Dringende Information zur Bezügezahlung für privat kranken- und pflegeversicherte Beschäftigte sowie Beamtinnen und Beamte
Es ist möglich, dass zu viel Lohnsteuer abgeführt wird. Hintergrund sind technische Probleme. Etwaige fehlerhafte Zahlungen werden korrigiert und durch Nachzahlung ausgeglichen.
Im Einzelnen:
Zum 01.01.2026 sind die privaten Kranken- und Pflegeversicherungsunternehmen auf Grund gesetzlicher Vorschriften verpflichtet, jährlich die Beiträge zu entsprechenden Versicherungen an das Bundeszentralamt für Steuern (BZSt) elektronisch zu übermitteln. Die Übermittlung erfolgt jeweils im November für das Folgejahr, erstmals im November 2025 für das Jahr 2026. Beim Abruf dieser Daten ist es seitens des BZSt zu technischen Problemen gekommen, sodass die Übermittlungen nicht erfolgen konnte. Dies kann Auswirkungen auf die Bezügeabrechnung haben.

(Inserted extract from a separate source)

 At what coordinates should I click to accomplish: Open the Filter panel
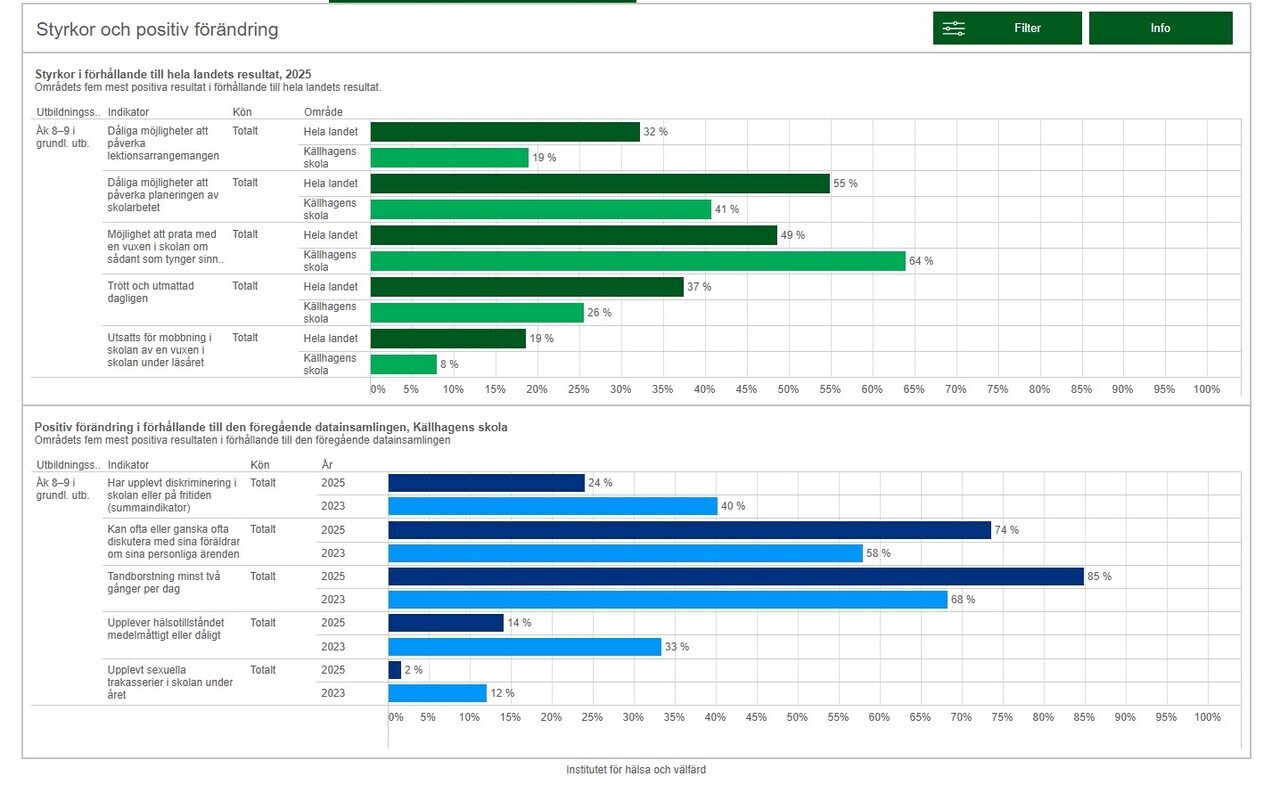coord(1007,28)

Kurz die wichtigsten Fragen:
Was ist passiert?
Durch die nicht erfolgte elektronische Übermittlung der Beiträge für die private Kranken- und Pflegeversicherung ist eine Berechnung unter Berücksichtigung der tatsächlich gezahlten Versicherungsbeiträge nicht möglich. Die Beiträge werden nicht im Lohnsteuerabzugsverfahren berücksichtigt. Die Beschäftigten zahlen somit mehr Lohnsteuer, wodurch das Nettogehalt niedriger ausfällt. Da gleichzeitig auch die Mindestvorsorgepauschale wegfällt, kann auch diese nicht in der Berechnung berücksichtigt werden.
Müssen die Beschäftigten tätig werden?
Nein. Sobald die Daten korrekt übermittelt werden, erfolgt mit der nächsten Monatsabrechnung eine Nachberechnung.
Wer ist betroffen?
Privat kranken- und pflegeversicherte Beschäftigte sowie Beamtinnen und Beamte.